The families were not told where they were going or for how long, just to pack what they could carry. Friends, pets, and businesses were left behind, and the families boarded their buses for their unknown destination.

With time, the 110,000 Japanese-Americans that had been removed from their homes were sent to ten different internment camps around the country. Ironically, Hawaii – the location of the Pearl Harbor attack and the place with the largest concentrated population of Japanese-Americans – did not intern many Japanese-Americans; they were believed to be too important to the war effort and economy to be removed from their jobs.

The others, however, were not so lucky. Eleven thousand of the Japanese-Americans were sent to Manzanar without due process (even though two-thirds of this population were American citizens!).

Uprooted from their homes, these families were forced to settle into the cramped barracks of the camp. There were lots of people and little privacy – many internees remember their parents staying up late just to shower in peace.

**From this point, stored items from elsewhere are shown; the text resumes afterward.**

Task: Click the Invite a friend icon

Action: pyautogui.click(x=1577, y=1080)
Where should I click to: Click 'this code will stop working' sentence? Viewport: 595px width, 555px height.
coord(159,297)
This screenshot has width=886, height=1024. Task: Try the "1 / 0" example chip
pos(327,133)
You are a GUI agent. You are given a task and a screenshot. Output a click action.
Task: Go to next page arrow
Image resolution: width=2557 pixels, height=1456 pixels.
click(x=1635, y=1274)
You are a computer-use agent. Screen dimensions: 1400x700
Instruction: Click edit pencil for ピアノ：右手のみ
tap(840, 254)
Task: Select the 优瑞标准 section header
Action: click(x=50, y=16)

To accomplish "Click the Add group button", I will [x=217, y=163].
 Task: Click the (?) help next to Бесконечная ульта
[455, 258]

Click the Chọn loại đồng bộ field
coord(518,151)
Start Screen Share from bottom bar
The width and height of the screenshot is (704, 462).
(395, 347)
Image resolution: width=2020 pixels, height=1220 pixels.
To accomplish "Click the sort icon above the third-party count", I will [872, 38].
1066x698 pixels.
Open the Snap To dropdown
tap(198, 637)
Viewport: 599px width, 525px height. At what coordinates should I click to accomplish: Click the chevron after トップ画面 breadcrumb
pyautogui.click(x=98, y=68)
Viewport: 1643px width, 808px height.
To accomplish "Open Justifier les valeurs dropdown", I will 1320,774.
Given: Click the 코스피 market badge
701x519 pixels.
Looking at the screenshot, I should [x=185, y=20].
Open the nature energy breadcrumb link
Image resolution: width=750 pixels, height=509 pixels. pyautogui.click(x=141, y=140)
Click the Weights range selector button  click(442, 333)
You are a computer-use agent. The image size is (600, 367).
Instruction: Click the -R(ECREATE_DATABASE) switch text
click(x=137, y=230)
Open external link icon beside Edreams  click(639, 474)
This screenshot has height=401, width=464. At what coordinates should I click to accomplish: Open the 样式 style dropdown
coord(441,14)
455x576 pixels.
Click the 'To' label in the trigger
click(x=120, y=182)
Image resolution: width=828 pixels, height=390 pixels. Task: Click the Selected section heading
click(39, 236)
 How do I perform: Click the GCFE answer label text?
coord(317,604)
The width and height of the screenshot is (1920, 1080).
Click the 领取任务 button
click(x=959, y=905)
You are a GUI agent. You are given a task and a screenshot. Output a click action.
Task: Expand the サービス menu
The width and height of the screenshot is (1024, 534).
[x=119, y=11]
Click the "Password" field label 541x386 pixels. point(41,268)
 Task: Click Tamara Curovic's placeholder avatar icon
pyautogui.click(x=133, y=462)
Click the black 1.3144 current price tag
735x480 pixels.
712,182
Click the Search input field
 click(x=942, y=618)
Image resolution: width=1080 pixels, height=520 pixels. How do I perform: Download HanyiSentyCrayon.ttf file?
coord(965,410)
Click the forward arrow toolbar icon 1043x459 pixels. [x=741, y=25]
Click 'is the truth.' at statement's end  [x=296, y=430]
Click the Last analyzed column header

Though the area is beautiful, Manzanar faces extreme temperatures – below freezing winters and grueling summers, not to mention the extreme winds that sent sand flying. The area was an adjustment for most of the internees who had lived in the temperate climates on the West Coast.

Once in camp, the internees were forced to answer a questionnaire – a test that would leave many of these Japanese-Americans greatly torn. Question 27 asked if they would be willing to fight for America in the war – and many did, leaving their families for the frontline. But Question 28 confused the most. The question asked if they would foreswear any allegiance to the Japanese emperor. This bothered many of the internees because the majority had never even lived in Japan: how could they forswear allegiance if they never had allegiance? They worried this was a trick question and answering ‘yes’ could still be punishable. Other internees had not yet been granted American citizenship, and considering they were being rejected by the United States government, they believed they could easily be sent back to Japan and punished there for renouncing loyalty to their homeland. Most of the interned individuals did answer ‘yes’ though, declaring allegiance to a country that was robbing them of their rights.

After settling in, these Japanese-Americans formed their own micro-economies and society. School, businesses, and social clubs all still existed in this community, but barbed wire and armed guards surrounded them. Though the internees were clearly unhappy with the government’s actions, little unrest existed in the camp. There was only one reported riot in Manzanar: In December 1942, two were killed, and ten were wounded, but most of these non-confrontational families learned to accept their conditions. They tried to make this place home while they had to – building gardens, churches and temples, playing sports and music.

As the war began to wind down, some of the internees were granted permission to leave if they could find sponsored work somewhere else. The war ended in August 1945, and by November, the camp was emptied. Some of these people had lived behind barbed wire for three and a half years and had no home to go back to.

It wasn’t until 1988 that the United States government officially apologized to the interned. President Ronald Reagan gave each camp survivor $20,000 in reparations and expressed his regret of the behavior of the government.

Today Manzanar is a beautiful museum. The main building that used to serve as the mess hall has been built into an interactive space, complete with camp models, taped interviews, telephone recordings, a movie and a comment book. Outside, the large structure there remains along with a few barracks and gardens, and it is possible to drive around the greater area. It is not possible, however, to leave the grounds unchanged.